With the growing pace of urbanisation, industrialisation and increasing population, there has been indiscriminate felling of a large number of trees in the urban areas of Tamil Nadu. It is necessary to provide for the preservation of trees in the State by regulating the felling of trees in public premises and for the planting of an adequate number of trees to restore the ecological balance. Private organisations and individuals should also be motivated and encouraged to plant more trees in their holdings. Therefore, it is suggested that a Tamil Nadu (Urban ­Areas) Preservation of Trees Act be enacted. Similar legislations exist in Maharashtra (1975), Karnataka (1976) and Delhi (1994).

Constitution of a Tree Authority

In order to regulate felling of trees on public land and encourage and motivate people to plant trees on private land, it is necessary to constitute a Tree Authority for the Corporation areas. The proposed Tree Authority shall, subject to any general or special orders of the State Government, be responsible for:

  • the preservation of all trees within its jurisdiction;
  • carrying out enumeration (census) of the existing trees and obtain, whenever considered necessary, declarations from all owners or occupants about the number of trees in their land;
  • specifying the standards regarding the number and kinds of trees which each locality, land and premises shall have, and which shall be planted;
  • development and maintenance of nurseries, supply of seeds, saplings and trees to persons who desire, or are required, to plant new trees or to replace trees which have been felled;
  • planting and transplanting of trees necessitated by construction of new roads or widening of existing roads or replacement of trees which have failed to come up along roads or for safeguarding danger to life and property from hazardous trees;
  • organising demonstration and extension services and assisting private and public institutions connected with planting and preservation of trees;
  • planting and maintaining such number of trees as may be considered necessary according to the prescribed standards on roads, in public parks and gardens, and on the banks of rivers or lakes or seashores;
  • undertaking critical study of the proposals of various government departments and private bodies for construction of buildings, roads, factories, irrigation works, laying out of electric, telephone, telegraph and other transmission lines, with due regard to protection of existing trees and planting of more trees, wherever possible; and
  • undertaking such schemes or measures as may be directed from time to time by the State Government.
  • Tree Officers will assist the stated Tree Authority. A detailed proposal about the constitution of the Tree Authority and its duties could be included in the suggested Tamil Nadu (Urban Areas) Preservation of Trees Act.
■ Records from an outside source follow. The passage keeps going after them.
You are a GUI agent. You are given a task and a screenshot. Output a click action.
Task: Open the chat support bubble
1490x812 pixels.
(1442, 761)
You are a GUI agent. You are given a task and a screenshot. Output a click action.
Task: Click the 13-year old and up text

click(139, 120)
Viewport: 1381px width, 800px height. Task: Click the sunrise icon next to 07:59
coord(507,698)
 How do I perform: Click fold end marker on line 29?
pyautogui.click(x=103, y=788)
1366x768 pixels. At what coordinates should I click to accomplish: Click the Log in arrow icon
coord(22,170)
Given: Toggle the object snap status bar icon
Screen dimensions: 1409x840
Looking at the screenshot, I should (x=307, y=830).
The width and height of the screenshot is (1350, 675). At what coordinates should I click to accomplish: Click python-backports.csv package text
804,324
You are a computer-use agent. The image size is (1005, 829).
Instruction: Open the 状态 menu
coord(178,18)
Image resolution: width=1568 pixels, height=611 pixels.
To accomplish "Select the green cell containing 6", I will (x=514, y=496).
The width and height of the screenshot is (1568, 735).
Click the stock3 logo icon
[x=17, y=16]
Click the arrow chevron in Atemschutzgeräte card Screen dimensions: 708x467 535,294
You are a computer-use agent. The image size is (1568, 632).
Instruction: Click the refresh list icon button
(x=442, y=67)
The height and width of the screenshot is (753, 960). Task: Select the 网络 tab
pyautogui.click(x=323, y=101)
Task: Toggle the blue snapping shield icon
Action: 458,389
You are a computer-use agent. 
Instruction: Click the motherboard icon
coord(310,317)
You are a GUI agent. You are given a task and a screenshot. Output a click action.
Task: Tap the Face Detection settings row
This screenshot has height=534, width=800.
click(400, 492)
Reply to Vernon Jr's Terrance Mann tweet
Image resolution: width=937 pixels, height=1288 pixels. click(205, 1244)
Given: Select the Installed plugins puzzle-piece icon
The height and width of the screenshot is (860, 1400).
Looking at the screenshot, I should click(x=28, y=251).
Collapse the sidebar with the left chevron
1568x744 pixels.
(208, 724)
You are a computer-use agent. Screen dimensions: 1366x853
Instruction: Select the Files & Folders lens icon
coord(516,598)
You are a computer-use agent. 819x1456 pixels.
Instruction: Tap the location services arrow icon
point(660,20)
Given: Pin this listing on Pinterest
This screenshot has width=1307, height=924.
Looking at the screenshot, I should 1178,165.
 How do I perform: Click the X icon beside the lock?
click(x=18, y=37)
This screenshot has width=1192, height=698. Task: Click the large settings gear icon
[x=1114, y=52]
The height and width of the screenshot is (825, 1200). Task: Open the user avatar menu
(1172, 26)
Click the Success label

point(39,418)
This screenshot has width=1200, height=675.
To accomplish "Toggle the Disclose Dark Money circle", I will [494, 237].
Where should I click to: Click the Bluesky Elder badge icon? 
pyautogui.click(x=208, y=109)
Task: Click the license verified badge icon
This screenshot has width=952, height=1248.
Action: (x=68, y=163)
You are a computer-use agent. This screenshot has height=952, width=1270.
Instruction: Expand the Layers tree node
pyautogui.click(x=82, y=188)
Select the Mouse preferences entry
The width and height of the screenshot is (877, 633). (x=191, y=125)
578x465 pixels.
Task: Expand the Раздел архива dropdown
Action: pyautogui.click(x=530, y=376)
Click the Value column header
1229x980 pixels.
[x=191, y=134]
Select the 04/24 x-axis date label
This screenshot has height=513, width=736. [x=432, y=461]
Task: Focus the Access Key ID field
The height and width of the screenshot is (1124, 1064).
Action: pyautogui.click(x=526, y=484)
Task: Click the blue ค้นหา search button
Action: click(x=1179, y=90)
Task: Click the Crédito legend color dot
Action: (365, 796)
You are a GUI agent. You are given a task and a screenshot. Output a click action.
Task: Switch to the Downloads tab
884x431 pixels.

    Says G.Dattatri, former urban planner and currently Trustee, SUSTAIN (an NGO that encourages sustainable cities), “It is imperative that an institutional set-up like a Tree Planting ­Department – with manpower, expertise, and a core team supported by necessary budget – be established immediately at the Corporation level.

    “If a Tamil Nadu Preservation of Trees Act is passed, the local body will get the support necessary. The GIS green cover survey currently available with the Forest Department should also be made freely available so that local bodies can take necessary steps to green sensitively.”